The number of subsequences that are not of a particular type

combinationscombinatorics

Consider that we're given a string of characters. We have to find the total number of subsequences of this string that do not follow the following properties:

  • Has $k$ consonants before a vowel and $k$ consonants after it. So, it has a length of $2k+1$.
  • $k \geq 1$

A subsequence here has to follow order, but may not necessarily contain all the characters of the string. For example:
$abcd$ has $abc$,$abd$,$acd$,$ab$,$ac$,$ad$,.. et cetera as it's subsequences.

So, a string of length $n$ can have a total of $2^n-1$ subsequences. Now, to find all the subsequences, we can find the number of consonants to the left of a vowel (say $a$) and to the right of it (say $b$). So, when:
$k=1$, $^aC_1 \times ^bC_1$, to select the single consonant
$k=2$, $^aC_2 \times ^bC_2$, to select the two consonants
$k=3$, $^aC_3 \times ^bC_3$, to select the three consonants
.
.
.
$k=minimum(b,a)$, $^aC_k \times ^bC_k$, to select the $k$ consonants, from both the sides.

We can sum these to get the answer for this vowel, and then add such answers for all the vowels, and subtract that from $2^n-1$, for the main answer.

My question is, does the summation of this sequence for $k=1,2,…$ has a different form that can be calculated in $O(1)$ time?

Best Answer

The sum of $^aC_k \times ^bC_k$, or in more modern notation of $\binom ak \binom bk$, for $k = 1, \dots, \min\{a,b\}$ is actually just $$ \sum_{k \ge 1} \binom ak \binom bk = \binom{a+b}{a}-1. $$ It's easier to take the sum starting from $k=0$, in which case the answer is $\binom{a+b}{a}$.

To prove this, let $S$ be a set of $a$ consonants chosen out of the $a+b$ consonants total surrounding the given vowel. (There are $\binom{a+b}{a}$ such sets.) Suppose $S$ includes $j$ consonants left of the vowel, and $a-j$ consonants right of the vowel. Then picking the $a-j$ consonants left of the vowel which aren't in $S$, and the $a-j$ consonants right of the vowel which are in $S$, gives us a subsequence with $k = a-j$ consonants before the vowel and $k$ after it.

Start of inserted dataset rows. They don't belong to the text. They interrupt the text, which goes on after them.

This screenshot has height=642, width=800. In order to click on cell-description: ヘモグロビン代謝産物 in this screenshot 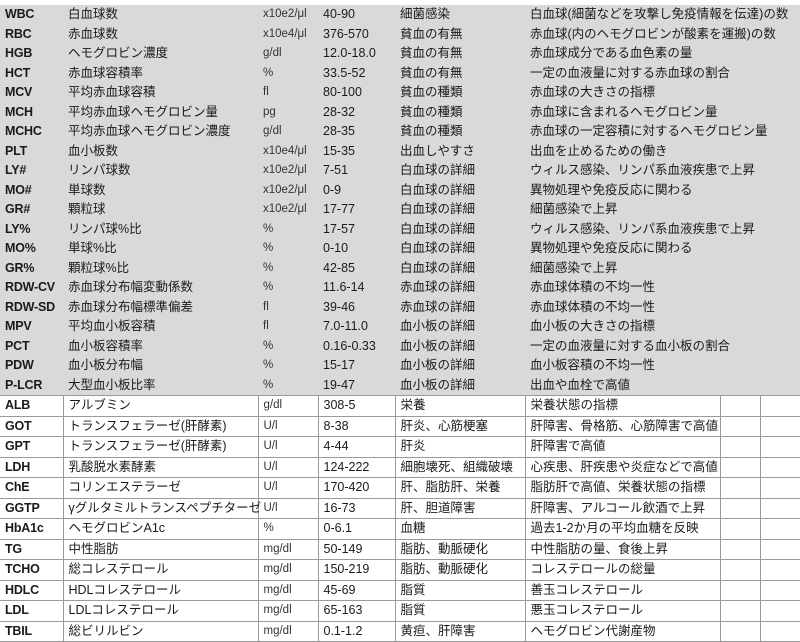, I will do `click(622, 631)`.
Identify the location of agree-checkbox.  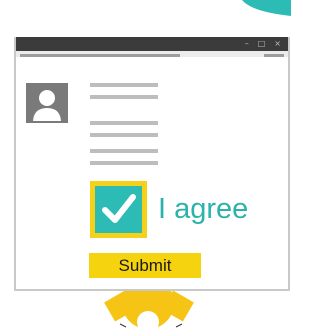
(118, 210).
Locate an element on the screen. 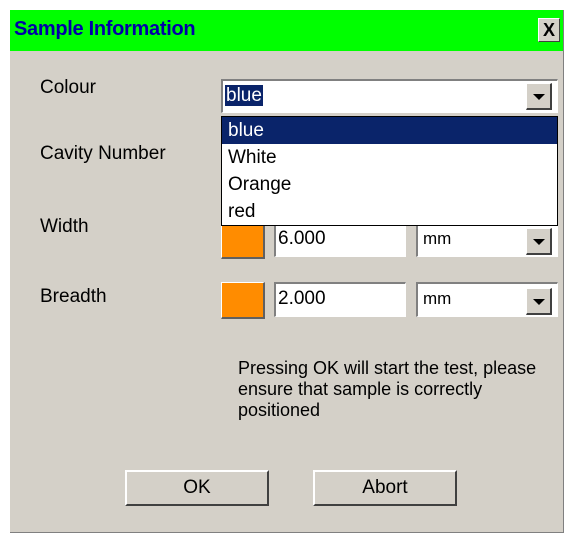 This screenshot has width=569, height=543. close-button: X is located at coordinates (549, 30).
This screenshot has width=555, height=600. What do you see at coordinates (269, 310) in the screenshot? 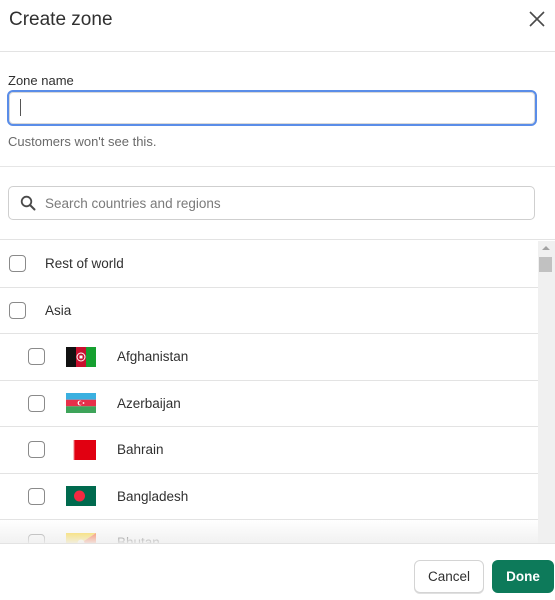
I see `list-item-asia: Asia` at bounding box center [269, 310].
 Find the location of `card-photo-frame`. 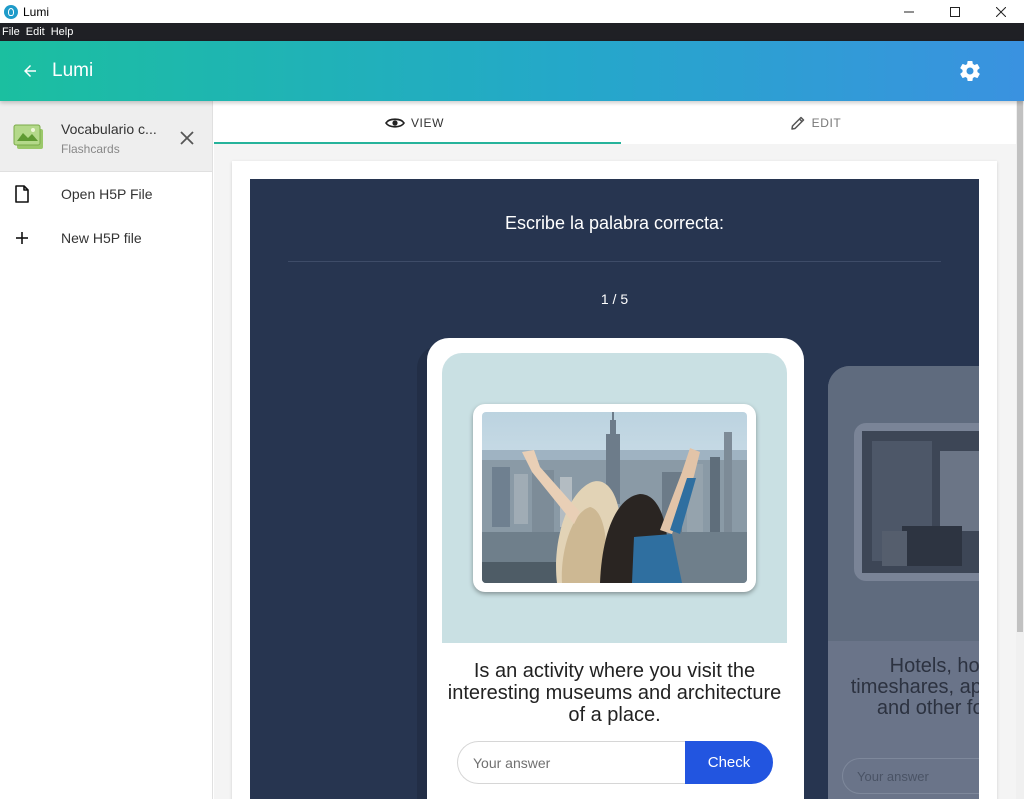

card-photo-frame is located at coordinates (614, 498).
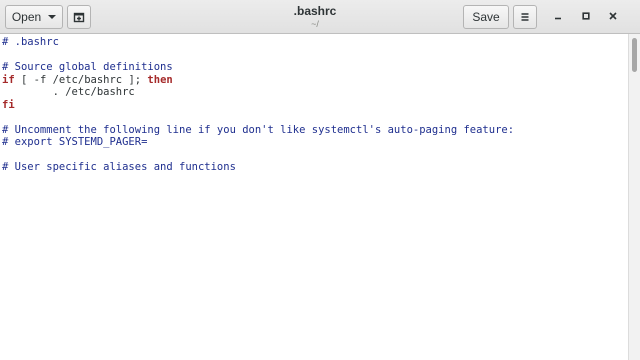 The width and height of the screenshot is (640, 360). I want to click on new-document-icon, so click(79, 17).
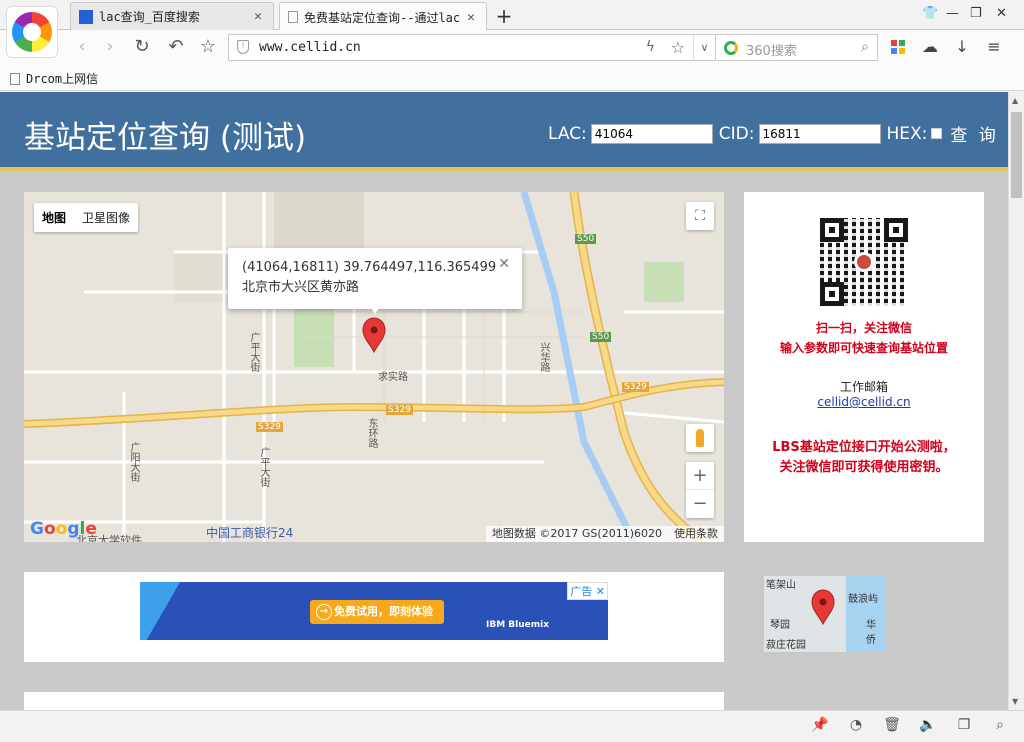 This screenshot has height=742, width=1024. I want to click on hex-label: HEX:, so click(907, 134).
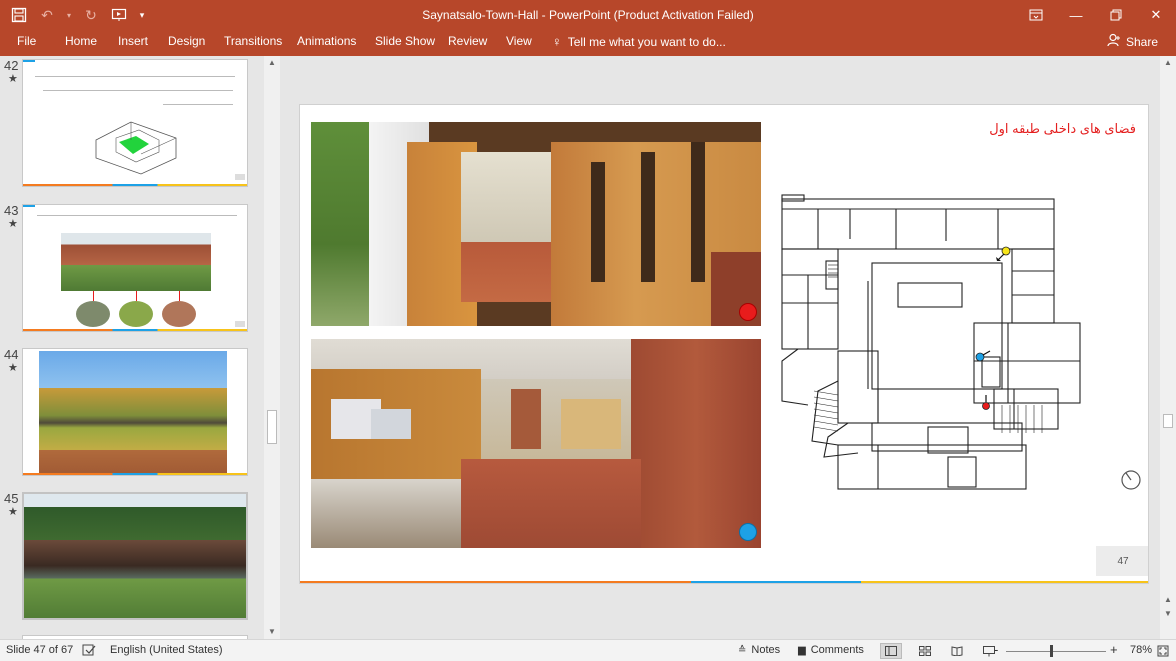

Conversely, any subsequence of the kind you're counting can be obtained in this way from some $S$.

You're going to have some trouble with repeated characters, though. In the string xxxyzzzz (assuming y is a vowel), there are $\binom73-1$ ways to choose a bad subsequence around y, by this formula. However, only $3$ of them are unique: xyz, xxyzz, and xxxyzzz. For that matter, there are no longer $2^n-1$ subsequences in this case, either.